Provider Reverification Process to be Reinstated at End of Federal Health Emergency

Federal law requires all Medicaid providers to complete the recredentialing process.

According to the Statement of Administrative Policy from the Executive Office of the President, published Jan 30, 2023, the Federal Public Health Emergency (PHE) is expected to end on May 11, 2023.  

With the end of the Federal PHE, reverification notices will resume to providers with approaching reverification due dates, as well as those whose reverification was suspended during the PHE.   

The Centers for Medicare and Medicaid Services (CMS) requires that all Medicaid providers are recredentialed, a process also referred to as reverification. Since March 2020, CMS has allowed for the suspension of reverification due to the Federal PHE, brought on by COVID-19. However, when the period of suspension expires, NC Medicaid must ensure enrolled providers are compliant with the reverification requirement.  

  • When reverification is due, providers will receive a reverification notice in their Message Center Inbox on the secure NCTracks Provider Portal.  
  • Due dates for reverification are specific to each provider; therefore, not all providers will  receive notices simultaneously. Providers will have 70 days after initial notification to complete the reverification process.  
  • NC Senate Bill 105 Session Law 2021-180 Section 9D.9(a) temporarily waives the $100 fee for Medicaid enrollment and reverification through June 30, 2023. 
  • Providers who participated in the Voluntary Reverification Program in early 2023 will not need to repeat the process after the Federal PHE ends. 

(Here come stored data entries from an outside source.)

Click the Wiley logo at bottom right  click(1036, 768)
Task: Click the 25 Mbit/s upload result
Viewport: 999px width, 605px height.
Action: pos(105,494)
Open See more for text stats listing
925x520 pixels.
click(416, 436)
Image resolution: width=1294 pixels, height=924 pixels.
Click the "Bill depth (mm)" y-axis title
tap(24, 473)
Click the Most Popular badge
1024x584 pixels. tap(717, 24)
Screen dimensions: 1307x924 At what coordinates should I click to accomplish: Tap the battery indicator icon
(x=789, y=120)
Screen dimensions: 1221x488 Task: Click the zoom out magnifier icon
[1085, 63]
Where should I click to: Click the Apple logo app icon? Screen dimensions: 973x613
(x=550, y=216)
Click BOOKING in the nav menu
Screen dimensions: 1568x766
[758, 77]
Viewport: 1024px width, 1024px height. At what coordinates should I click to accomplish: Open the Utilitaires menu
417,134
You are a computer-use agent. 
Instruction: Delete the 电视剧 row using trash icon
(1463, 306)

Once the Federal PHE ends on May 11, 2023, reverification is not optional. Providers who receive a notice of reverification are encouraged to promptly respond. Providers who do not complete the process within  the designated timeframe will receive a Notice of Suspension via postal mail and in their NCTracks Message Center Inbox.  

The notice informs the provider that they are in suspended status, which will cause all NC Medicaid Direct and NC Medicaid Managed Care claims to go into a pending status.  

  • Providers have 50 days following notification of suspension to complete reverification.  
  • Those who do not comply will be subject to termination from the NC Medicaid program. 
  • Reverification does not apply to any time-limited enrolled providers, such as out-of-state (OOS) providers, who choose to enroll annually.  

An updated Active Provider Recredentialing Due Date spreadsheet will be made available under Quick Links on the public facing NCTracks Provider Recredentialing page as the reverification process begins. The spreadsheet for active recredentialing due dates is also accessible on the NC Medicaid Provider Enrollment Credentialing webpage. Providers should monitor their secure NCTracks Message Inbox for notifications and review for the availability of the reverification application in the appropriate section of their NCTracks Status and Management page.  

For help with the reverification process, providers can refer to the Provider Re-credentialing/Re-verification webpage in the NCTracks public facing portal. Providers are also encouraged to review Provider Announcements, User Guides, and Frequently Asked Questions.